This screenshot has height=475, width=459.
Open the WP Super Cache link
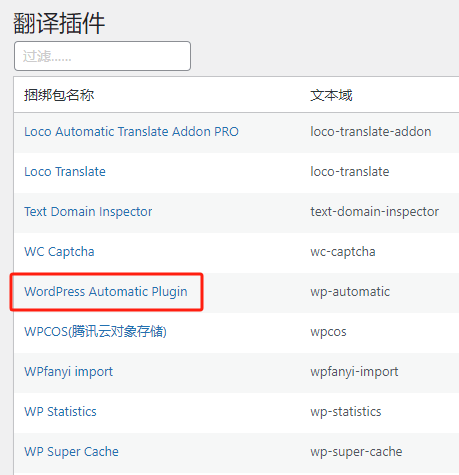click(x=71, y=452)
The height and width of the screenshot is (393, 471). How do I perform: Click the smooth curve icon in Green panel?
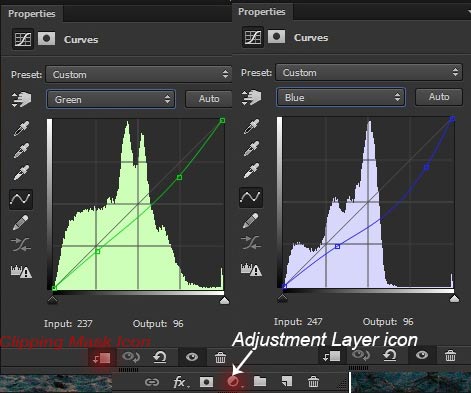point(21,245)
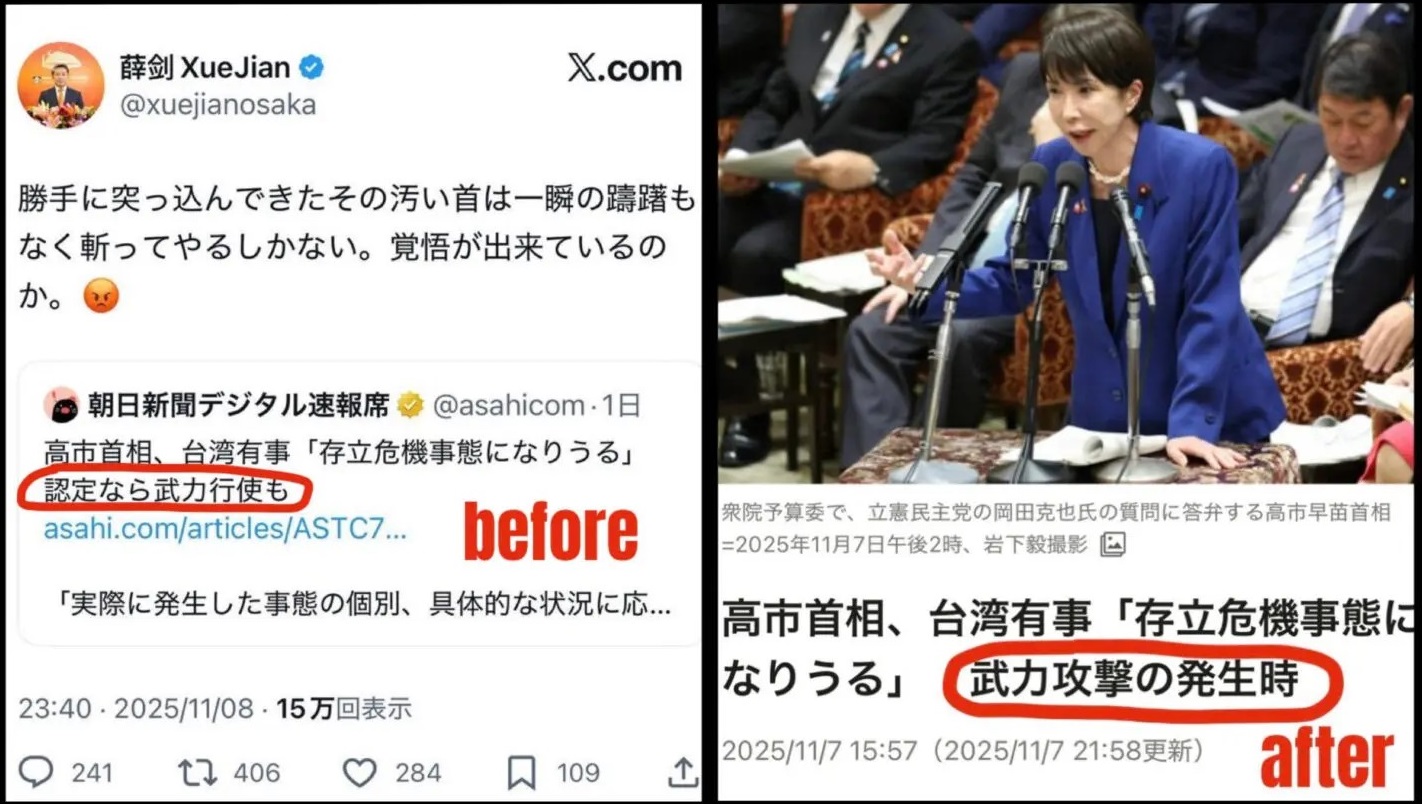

****************

#### WORK ITEM
Print out the entries once more, unchanged. No pictures.

#### RESPONSE TO THE EXERCISE
This screenshot has height=475, width=459.
Open the WP Super Cache link
click(x=71, y=452)
The height and width of the screenshot is (393, 471). How do I perform: Click the smooth curve icon in Green panel?
point(21,245)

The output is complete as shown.